**Task 1**. Copy the passage of the text on Alice A. Ball's life word for word, from "Ball’s love for" to "patients with leprosy.".
**Task 2**. Carry the text on Alice A. Ball's life further, beginning after its last sentence.

Alice A. Ball’s Life

Ball’s love for Hawaiian plants was inspired after she moved to the Hawaiian Islands with her family from Seattle in 1902, with the purpose of aiding her grandfather’s arthritis. She attended the Central Grammar School, once renamed Princess Ruth Keʻelikōlani Middle School. After her grandfather’s passing, Ball returned to Seattle, before moving back to the islands to receive her degree in Chemistry from the College of Hawai’i.
After graduating and teaching at the College of Hawaiʻi, Ball’s work with the extracting of the ava plant gained attention by Dr. Harry T. Hollmann, the acting assistant surgeon at The Kalihi Hospital, who was working with Native Hawaiians and residents who contracted leprosy. Inspired by her methods with ava, Hollmann encouraged Ball to work with him to treat patients with leprosy.
“In Hawaiʻi I interested Miss Alice Ball, M.S., an instructress in chemistry at the College of Hawaii in the chemical problem of obtaining for me the active agents in the oil of chaulmoogra,” wrote Hollmann in his 1922 publication, “The Fatty Acids of Chaulmoogra Oil In The Treatment of Leprosy And Other Diseases.”

**Dataset excerpt**.
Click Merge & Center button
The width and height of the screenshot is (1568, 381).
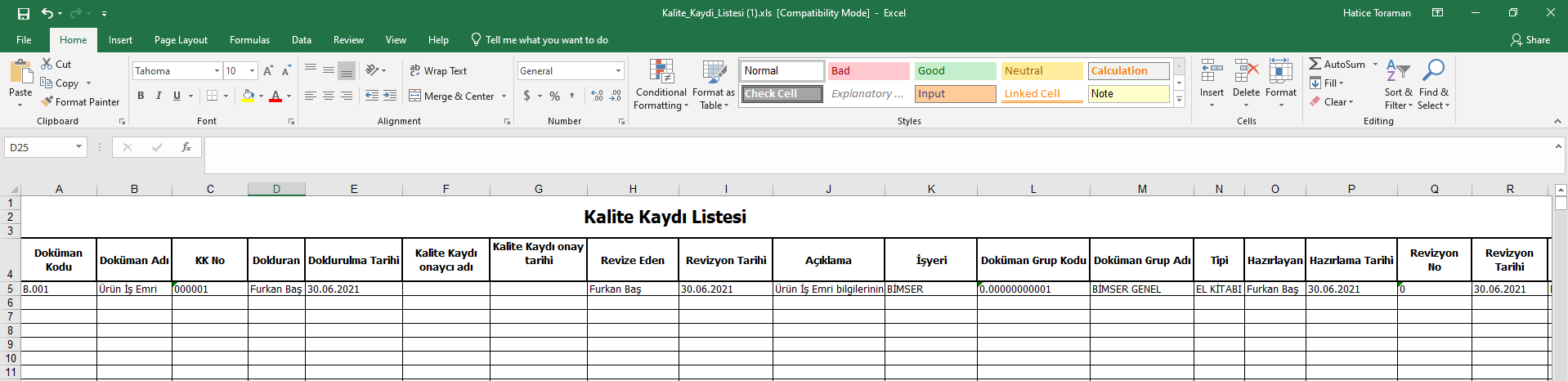click(x=452, y=96)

**Written response 1**.
Ball’s love for Hawaiian plants was inspired after she moved to the Hawaiian Islands with her family from Seattle in 1902, with the purpose of aiding her grandfather’s arthritis. She attended the Central Grammar School, once renamed Princess Ruth Keʻelikōlani Middle School. After her grandfather’s passing, Ball returned to Seattle, before moving back to the islands to receive her degree in Chemistry from the College of Hawai’i.
After graduating and teaching at the College of Hawaiʻi, Ball’s work with the extracting of the ava plant gained attention by Dr. Harry T. Hollmann, the acting assistant surgeon at The Kalihi Hospital, who was working with Native Hawaiians and residents who contracted leprosy. Inspired by her methods with ava, Hollmann encouraged Ball to work with him to treat patients with leprosy.

**Written response 2**.
While still teaching at the College of Hawaiʻi, Ball developed a method where she takes the oil of the chaulmoogra plant and creates a water-based injection. Prior to her method, injecting the oil into patients would cause the skin to be bumpy and form blisters. Her method, being water-based, allowed the oil to be absorbed in the bloodstream.
“After a great amount of experimental work, Miss Ball solved the problem for me by making the ethyl esters of the fatty acids found in chaulmoogra oil,” said Hollmann.
Ball’s time at the College of Hawaiʻi intersected World War I. While teaching Chemistry, Ball taught her students how to use a gas mask, during which she inhaled chlorine. Through this demonstration, Ball fell ill and moved back to Seattle, where she passed at the young age of 24 in 1916.
Tragically, Ball never published her work and contributions to treating leprosy.
Five years after Ball’s death, Arthur Dean, the second president of the University of Hawaiʻi at Mānoa, plagiarized Ball’s work and published it through J.T. McDonald, “Treatment of Leprosy With the Dean Derivatives of Chaulmoogra Oil—Apparent Cure in Seventy-eight Cases” in 1921.
Remembrance Walk at Bachman Field:
While celebrating Alice Ball at Bachman Hall, Kenneth Leonhardt, specialist and graduate chair of the Department of Tropical Plant & Soil Sciences, stood in the audience including both the current president Wendy Hensel and former president David Lassner of the university and said,
“On three occasions this morning it was mentioned that Alice Ball’s work was stolen. Which was true, it was stolen by a guy named Arthur Dean. It was plagiarism. And what we do at the University of Hawaiʻi when students plagiarize is we dismiss them. In this case, in 1948 we put his name on a building. It’s been there for 98 years and in my opinion it’s time to take his name off of that building.”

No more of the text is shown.